Ce documentaire est servi par des belles images. Il y a des
moments de vrai cinéma qui happent le spectateur et le fait entrer dans l’histoire. Comme quand les
couples dansent le tango, et la camera suit les arabesques des corps,
restituant la fluidité, la légèreté et la beauté des mouvements qui oscillent
entre l’étreinte amoureuse et la tauromachie.
Et lorsque, passant d’Argentine en Uruguay, on a une belle séquence d’un vol
d’oiseaux migrateurs s’étirant dans le ciel au-dessus de l’océan avant de
disparaitre derrière les premières maisons de Montevideo, on a là une belle
métaphore de l’arrivée des Noirs dans ce pays.
On aurait aimé que Dom Pedro se servît plus de ces moments de poésie que
des longues interviews. En somme, qu’il y mît plus de poésie et moins de ratiocinations. Mais son
propos se voulant scientifique, il a préféré le laïus des éminences.
Ce choix-là a pour conséquence de tirer le documentaire en
longueur et le cinéphile s’ennuie fort
après une heure. Surtout on ne comprend pas pourquoi le film nous embraque pour
l’Uruguay car la question de l’essence nègre du Tango est Argentine. En Uruguay, le débat n’a pas lieu.

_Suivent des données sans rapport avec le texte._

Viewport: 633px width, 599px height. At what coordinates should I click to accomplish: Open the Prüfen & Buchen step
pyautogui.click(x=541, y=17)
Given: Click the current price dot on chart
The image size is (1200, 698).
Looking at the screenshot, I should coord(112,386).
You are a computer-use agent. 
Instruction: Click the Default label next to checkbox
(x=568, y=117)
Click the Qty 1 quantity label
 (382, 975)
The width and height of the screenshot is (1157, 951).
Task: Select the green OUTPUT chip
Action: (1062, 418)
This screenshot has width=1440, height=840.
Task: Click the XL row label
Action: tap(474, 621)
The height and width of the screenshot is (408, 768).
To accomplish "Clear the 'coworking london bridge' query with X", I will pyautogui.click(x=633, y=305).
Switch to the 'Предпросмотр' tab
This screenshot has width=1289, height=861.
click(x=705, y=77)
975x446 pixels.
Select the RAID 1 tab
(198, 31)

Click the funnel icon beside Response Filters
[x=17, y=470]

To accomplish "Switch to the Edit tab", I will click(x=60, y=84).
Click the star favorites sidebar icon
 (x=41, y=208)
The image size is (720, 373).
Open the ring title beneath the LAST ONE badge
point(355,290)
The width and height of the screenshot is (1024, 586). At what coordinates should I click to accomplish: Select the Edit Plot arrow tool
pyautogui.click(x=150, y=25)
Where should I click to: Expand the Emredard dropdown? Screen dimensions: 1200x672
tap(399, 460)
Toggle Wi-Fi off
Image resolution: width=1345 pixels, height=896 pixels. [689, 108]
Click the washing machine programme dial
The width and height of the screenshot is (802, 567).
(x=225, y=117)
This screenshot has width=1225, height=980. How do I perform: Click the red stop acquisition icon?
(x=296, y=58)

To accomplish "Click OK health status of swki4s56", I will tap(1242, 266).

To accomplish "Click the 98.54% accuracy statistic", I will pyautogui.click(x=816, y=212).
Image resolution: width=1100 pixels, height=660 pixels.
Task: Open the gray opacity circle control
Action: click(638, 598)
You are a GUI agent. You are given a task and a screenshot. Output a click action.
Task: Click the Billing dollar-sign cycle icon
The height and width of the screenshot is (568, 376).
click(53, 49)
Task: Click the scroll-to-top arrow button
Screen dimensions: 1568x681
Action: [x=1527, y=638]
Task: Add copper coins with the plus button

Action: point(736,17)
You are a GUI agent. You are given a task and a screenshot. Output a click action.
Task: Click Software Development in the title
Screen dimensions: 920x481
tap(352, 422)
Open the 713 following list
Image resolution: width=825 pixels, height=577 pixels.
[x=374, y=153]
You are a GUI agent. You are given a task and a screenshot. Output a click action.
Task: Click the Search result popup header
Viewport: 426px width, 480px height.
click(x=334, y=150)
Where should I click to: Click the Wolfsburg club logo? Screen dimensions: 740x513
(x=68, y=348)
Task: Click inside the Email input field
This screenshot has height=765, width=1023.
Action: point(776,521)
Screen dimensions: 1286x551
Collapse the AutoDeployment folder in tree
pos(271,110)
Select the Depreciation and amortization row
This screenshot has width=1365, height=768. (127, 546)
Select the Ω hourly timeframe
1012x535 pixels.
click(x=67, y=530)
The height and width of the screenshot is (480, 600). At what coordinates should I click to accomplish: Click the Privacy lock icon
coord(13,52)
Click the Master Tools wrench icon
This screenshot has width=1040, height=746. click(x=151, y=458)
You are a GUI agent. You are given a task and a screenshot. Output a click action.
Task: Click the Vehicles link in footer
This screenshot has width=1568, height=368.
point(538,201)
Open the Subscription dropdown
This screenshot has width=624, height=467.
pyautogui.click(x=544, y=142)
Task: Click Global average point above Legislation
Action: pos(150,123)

Tango Negro a une certaine résonance avec le roman Le Chanteur de Tango de Toma Eloy Martinez qui raconte l’histoire
d’un étudiant américain qui part sur les traces du tango en suivant Julio Martel, un infirme qui n’a jamais
enregistré ses chanson et qui chante dans des lieux improbables de Buenos Aires
pour ressusciter une histoire douloureuse de l’Argentine, fait d’assassinats
politiques et de dénis.
Tango Negro aussi ressuscite l’histoire douloureuse et
méconnue des négro-africains d’Argentine en allant sur les lieux qui portent
les traces de cette existence. Grâce à ce documentaire, on verra le tango
autrement. Comme la première world-music, une fusion entre musiques noire,
italienne et juive.
1 commentaire:
Et moi qui ai cru que Dieu était! Et le tango blanc.Le tango c'est comme l'arc-en-ciel. Ce sont toutes ses couleurs qui font la beauté du tango. Merci pour cette analyse des chromosomes de l’humanité et du tango.